Sunday, July 7, 2013


For me, I think the worst thing another person can say or even think about me is that I am boring. I, of course, believe I am endlessly fascinating--at least to me. I am certain, like most of us, that there are times I go on and on about something the person I am conversing with has no interest in whatsoever.

My dear late friend, Susannah Lippman, and I had a unique agreement. We gave each other permission to admit when the other was boring us. As a person not very interested in food, she sometimes even limited my expounding on my foodie experiences in various restaurants. "I am only going to listen to you talk about food for ten minutes, Jerry," she would say, shutting me off just as I was getting to the really delicious part. And I would do the same when she was spouting off about one of her enthusiasms that aroused less than passionate interest in me. "I love you dearly, Susannah, but if I hear one more word about UFOs or alien life forms among us, I will burst."  As a result of this pact, we hardly ever found each other boring in forty years of friendship.

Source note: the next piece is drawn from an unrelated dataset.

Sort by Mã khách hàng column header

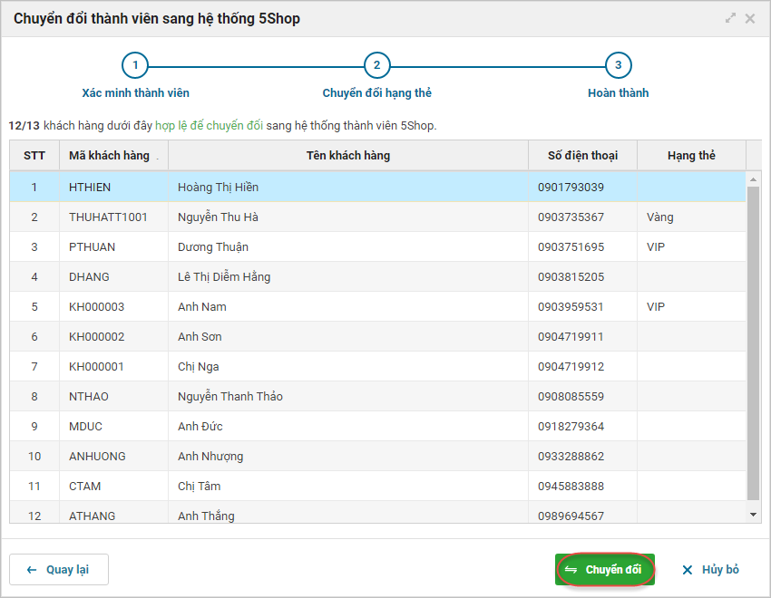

Perhaps the hardest thing in the world to tell another person is that they are boring you right now. I have told people they are stupid, annoying, deeply mired in poverty consciousness, politically misguided, and that I had no desire to date them--but I cannot recollect a time when I said to someone, "I have to go, you are boring me to death." Or, "Do you know you are boring as hell?"
Of course, this last doesn't really make any sense. I've always imagined that if there is such a place, heaven would be much more boring. All that harp music for a start.  And, to be honest, most of the people I find most interesting, probably are hellhound.